Problem to solve →
Can you transcribe every record below exactly as it appears?

[[ Records provided open ]]

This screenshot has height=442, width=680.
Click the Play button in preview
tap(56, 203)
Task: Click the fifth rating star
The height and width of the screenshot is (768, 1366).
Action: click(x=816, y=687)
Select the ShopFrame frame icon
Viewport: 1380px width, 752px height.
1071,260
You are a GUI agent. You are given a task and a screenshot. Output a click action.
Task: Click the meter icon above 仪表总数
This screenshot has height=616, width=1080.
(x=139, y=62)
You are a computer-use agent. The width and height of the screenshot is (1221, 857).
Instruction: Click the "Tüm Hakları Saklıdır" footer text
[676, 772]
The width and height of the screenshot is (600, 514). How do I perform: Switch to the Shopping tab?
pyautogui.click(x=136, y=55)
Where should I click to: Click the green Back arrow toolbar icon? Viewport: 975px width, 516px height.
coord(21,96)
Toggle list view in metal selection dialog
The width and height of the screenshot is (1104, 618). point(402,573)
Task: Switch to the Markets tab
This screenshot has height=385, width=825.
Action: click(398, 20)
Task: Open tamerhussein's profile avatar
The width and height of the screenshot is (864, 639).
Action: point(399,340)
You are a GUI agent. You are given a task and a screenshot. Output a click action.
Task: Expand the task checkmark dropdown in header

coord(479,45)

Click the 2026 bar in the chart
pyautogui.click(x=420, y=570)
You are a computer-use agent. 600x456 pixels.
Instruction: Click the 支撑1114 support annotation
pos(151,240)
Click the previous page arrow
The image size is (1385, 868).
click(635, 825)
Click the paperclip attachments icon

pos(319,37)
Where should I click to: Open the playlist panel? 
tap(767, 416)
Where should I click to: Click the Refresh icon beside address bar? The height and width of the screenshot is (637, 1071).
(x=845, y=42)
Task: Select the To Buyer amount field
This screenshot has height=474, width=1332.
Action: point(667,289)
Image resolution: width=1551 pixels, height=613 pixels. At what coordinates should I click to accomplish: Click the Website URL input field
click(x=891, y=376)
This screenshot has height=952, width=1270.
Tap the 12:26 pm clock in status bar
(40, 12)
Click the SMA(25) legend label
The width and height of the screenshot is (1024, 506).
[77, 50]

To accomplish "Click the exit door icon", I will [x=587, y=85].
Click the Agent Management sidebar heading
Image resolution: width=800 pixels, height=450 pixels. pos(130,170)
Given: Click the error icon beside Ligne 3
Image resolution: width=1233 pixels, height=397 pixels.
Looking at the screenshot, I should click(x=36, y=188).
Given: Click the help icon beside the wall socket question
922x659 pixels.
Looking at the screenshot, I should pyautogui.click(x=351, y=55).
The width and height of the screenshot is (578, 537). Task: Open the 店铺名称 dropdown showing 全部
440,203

[[ Records provided closed ]]

Result for this exercise →
This screenshot has height=442, width=680.
Click the Play button in preview
tap(56, 203)
Task: Click the fifth rating star
The height and width of the screenshot is (768, 1366).
Action: click(x=816, y=687)
Select the ShopFrame frame icon
Viewport: 1380px width, 752px height.
1071,260
You are a GUI agent. You are given a task and a screenshot. Output a click action.
Task: Click the meter icon above 仪表总数
This screenshot has height=616, width=1080.
(x=139, y=62)
You are a computer-use agent. The width and height of the screenshot is (1221, 857).
Instruction: Click the "Tüm Hakları Saklıdır" footer text
[676, 772]
The width and height of the screenshot is (600, 514). How do I perform: Switch to the Shopping tab?
pyautogui.click(x=136, y=55)
Where should I click to: Click the green Back arrow toolbar icon? Viewport: 975px width, 516px height.
coord(21,96)
Toggle list view in metal selection dialog
The width and height of the screenshot is (1104, 618). point(402,573)
Task: Switch to the Markets tab
This screenshot has height=385, width=825.
Action: click(398, 20)
Task: Open tamerhussein's profile avatar
The width and height of the screenshot is (864, 639).
Action: point(399,340)
You are a GUI agent. You are given a task and a screenshot. Output a click action.
Task: Expand the task checkmark dropdown in header

coord(479,45)

Click the 2026 bar in the chart
pyautogui.click(x=420, y=570)
You are a computer-use agent. 600x456 pixels.
Instruction: Click the 支撑1114 support annotation
pos(151,240)
Click the previous page arrow
The image size is (1385, 868).
click(635, 825)
Click the paperclip attachments icon

pos(319,37)
Where should I click to: Open the playlist panel? 
tap(767, 416)
Where should I click to: Click the Refresh icon beside address bar? The height and width of the screenshot is (637, 1071).
(x=845, y=42)
Task: Select the To Buyer amount field
This screenshot has height=474, width=1332.
Action: point(667,289)
Image resolution: width=1551 pixels, height=613 pixels. At what coordinates should I click to accomplish: Click the Website URL input field
click(x=891, y=376)
This screenshot has height=952, width=1270.
Tap the 12:26 pm clock in status bar
(40, 12)
Click the SMA(25) legend label
The width and height of the screenshot is (1024, 506).
[77, 50]

To accomplish "Click the exit door icon", I will [x=587, y=85].
Click the Agent Management sidebar heading
Image resolution: width=800 pixels, height=450 pixels. pos(130,170)
Given: Click the error icon beside Ligne 3
Image resolution: width=1233 pixels, height=397 pixels.
Looking at the screenshot, I should click(x=36, y=188).
Given: Click the help icon beside the wall socket question
922x659 pixels.
Looking at the screenshot, I should pyautogui.click(x=351, y=55).
The width and height of the screenshot is (578, 537). Task: Open the 店铺名称 dropdown showing 全部
440,203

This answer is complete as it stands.